If I got a little loose, I just forgot to be afraid
But I started out a true believer, babeLot of dangerous memories, a lot of bars in this town
But oh, to have loved and lost and then still stuck around
But I heard God in the rhyme, I crawled out of the grave
And I guess I’m still a true believer, babeAll your girlfriends say I broke your fucking heart, and I don’t like it
There’s a letter on the nightstand I don’t think I’ll ever read
Well, I finally found a match, and you kept daring me to strike it
And now I have to let it burn to let it beI can’t remember my dreams, I guess it could be the meds
But the sound of you screaming won’t get out of my head
I still remember the fever ‘fore it started to fade
I really was a true believer, babeAll your girlfriends say I broke your fucking heart, and I don’t like it
There’s a letter on the nightstand I don’t think I’ll ever read
Well, I finally found a match, and you kept daring me to strike it
And now I have to let it burn to let it beLike the stain on your teeth, I’m as stubborn as wine
Just when you think that I’m beaten, I get up every time
So when we pass on the highway, I’ll smile and I’ll wave
And I’ll always be a true believer, babe
He’s describing a situation that virtually all men go through in a modern divorce: the woman has created a situation where all of “your friends” are really her friends, and then when she decides to dump you and take all your money and children from you, all those “friends” you had turn on you and claim you’re an abuser.
He also talks about God pulling him out of the wreck that the woman created, which is of course very good.
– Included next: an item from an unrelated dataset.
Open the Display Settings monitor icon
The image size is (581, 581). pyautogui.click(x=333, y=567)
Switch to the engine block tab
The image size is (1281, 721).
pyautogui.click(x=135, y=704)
He doesn’t appear to have started drinking again. Though I would wonder what kind of pills he’s taking that make him forget his dreams. Xanax does that to me, which is why I don’t take it very often. My dreams are very important to me. If it wasn’t for that, I would be scarfing up Xanax like Waffle House smothered and covered hash browns, because life is extremely stressful, particularly with all of these Indians trying to scam and spam me at every corner.